My testimony could take 30+ years to tell if I were to give all the details. God's hand has been guiding me to Him since He first released me into this world. But for the sake of time and entertainment, I'll just hit the high (and low) points:

I grew up in a Lutheran church, baptized as an infant, confirmed as a teen, and quit going to church as soon as my parents would allow. Church was hot, boring, caused social anxieties, and made no sense to me. So I set off into my adult life with plans to make it on my own. I was a typical high school and college student who went to every party I could find. I was never "really bad", but I was a very typical teen who loved to "party". Check out any '80's teen movie for a quick reference to my life style. (By the way, I'm confident that the Lutheran Church is not to blame for my choices early on).

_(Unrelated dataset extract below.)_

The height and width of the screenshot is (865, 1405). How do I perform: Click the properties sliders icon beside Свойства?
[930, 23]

I met Angela in collage and she was a big step in getting me off the "road that leads to destruction". We both worked hard, bought our house and cars, made decent money, payed our bills, had two children, and some pets. We were almost the "perfect family". We were taught that if we did all the above we'd live happily ever after...and it was looking like we were heading that way.

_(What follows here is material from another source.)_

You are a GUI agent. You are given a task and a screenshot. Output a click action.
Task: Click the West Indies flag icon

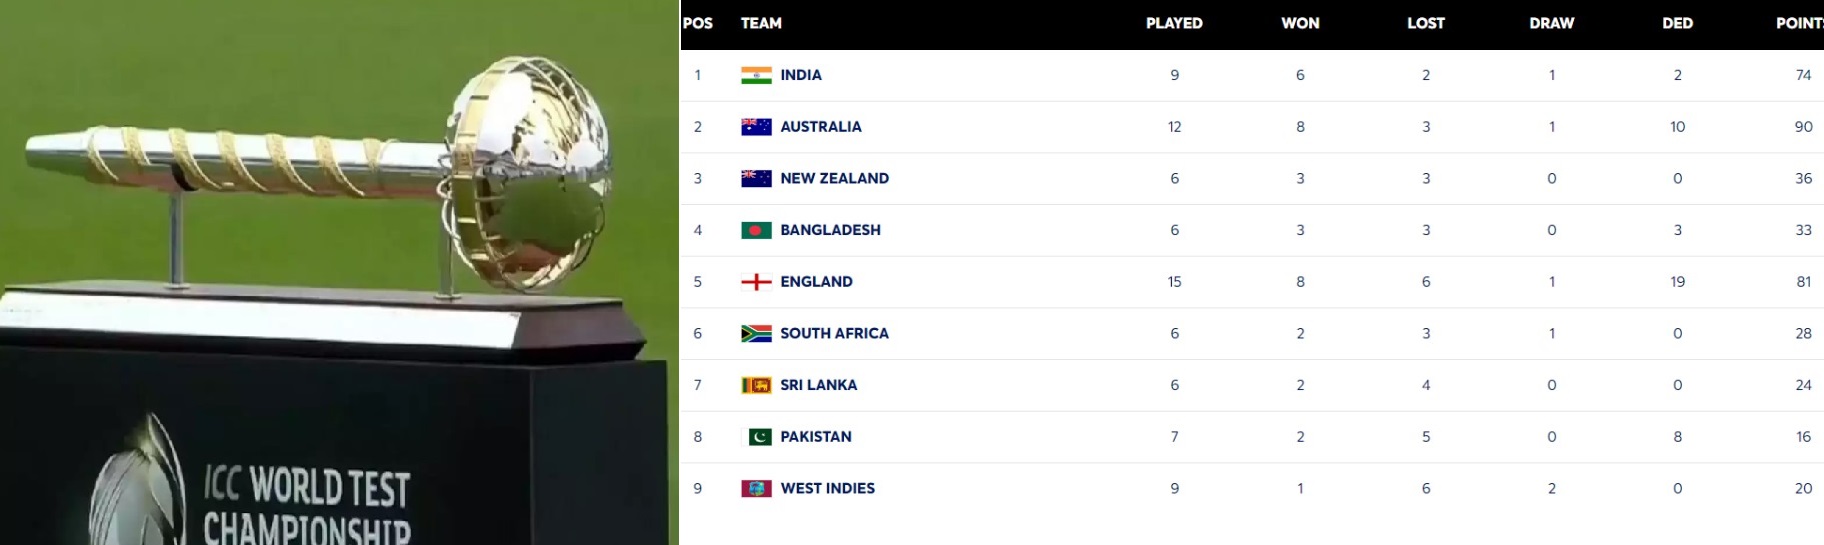pyautogui.click(x=756, y=489)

I had a busy work schedule and as a result, Angela started going to church on Sundays without me. I was cool with that because I was sure I didn't want to go, so she went her way and I went mine and after church we'd meet back up. This was okay until she started "pushing" Jesus on me (not really pushing, but it always feels that way). I felt a wall starting to build between us, and I felt strongly that I wasn't going over to her side.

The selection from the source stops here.